***** RECORDS SUPPLIED
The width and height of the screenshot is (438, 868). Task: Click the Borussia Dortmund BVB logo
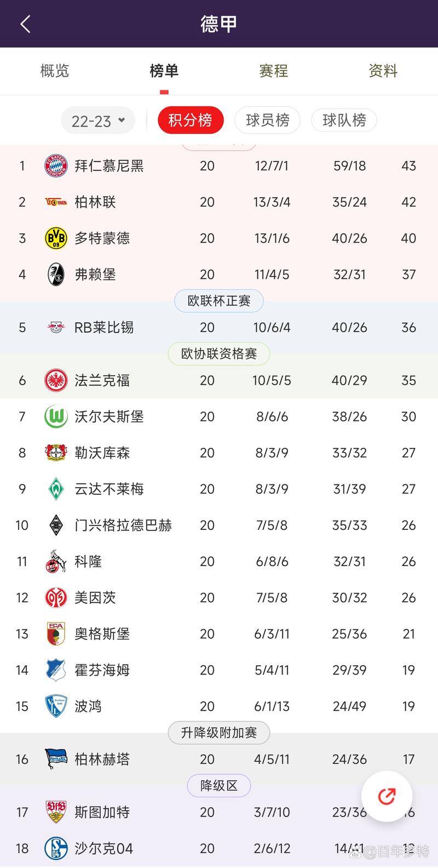click(55, 238)
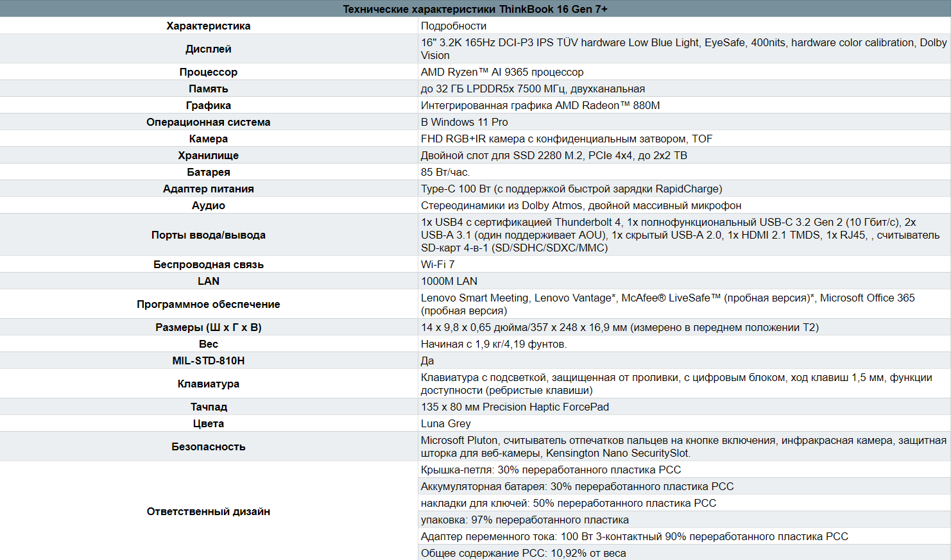Click the Камера row label
The image size is (951, 560).
[207, 139]

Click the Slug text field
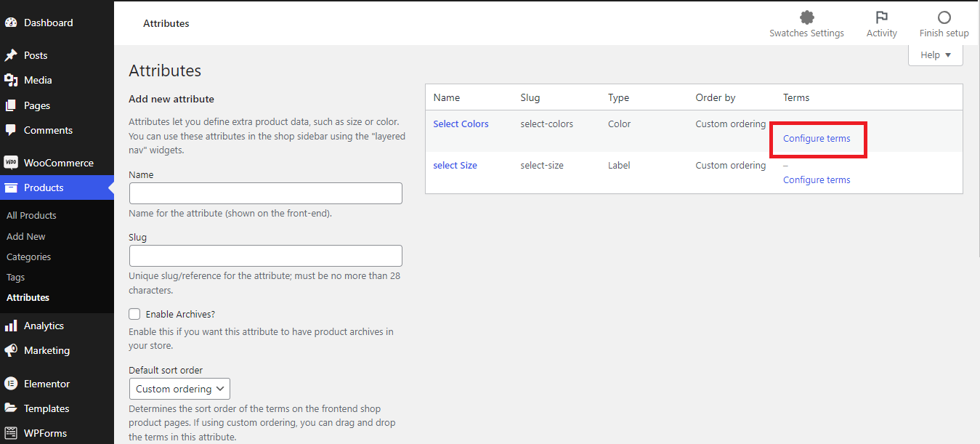pyautogui.click(x=265, y=256)
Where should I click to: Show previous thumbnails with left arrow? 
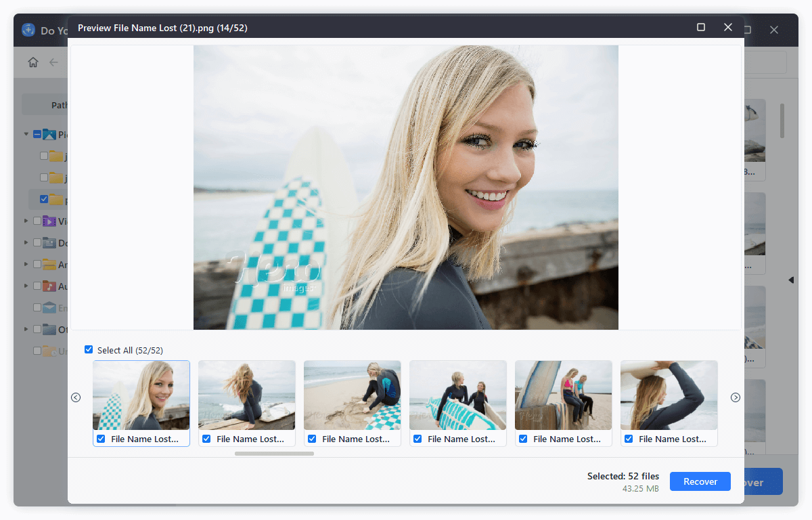coord(76,397)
**********
Any pictures above are to be left out. Retype the rest of the records exactly.

**ANSWER AREA**
The width and height of the screenshot is (438, 868). Task: Click the Borussia Dortmund BVB logo
click(55, 238)
Click the Камера row label
The image size is (951, 560).
[207, 139]

Click the Slug text field
pyautogui.click(x=265, y=256)
Where should I click to: Show previous thumbnails with left arrow? 
coord(76,397)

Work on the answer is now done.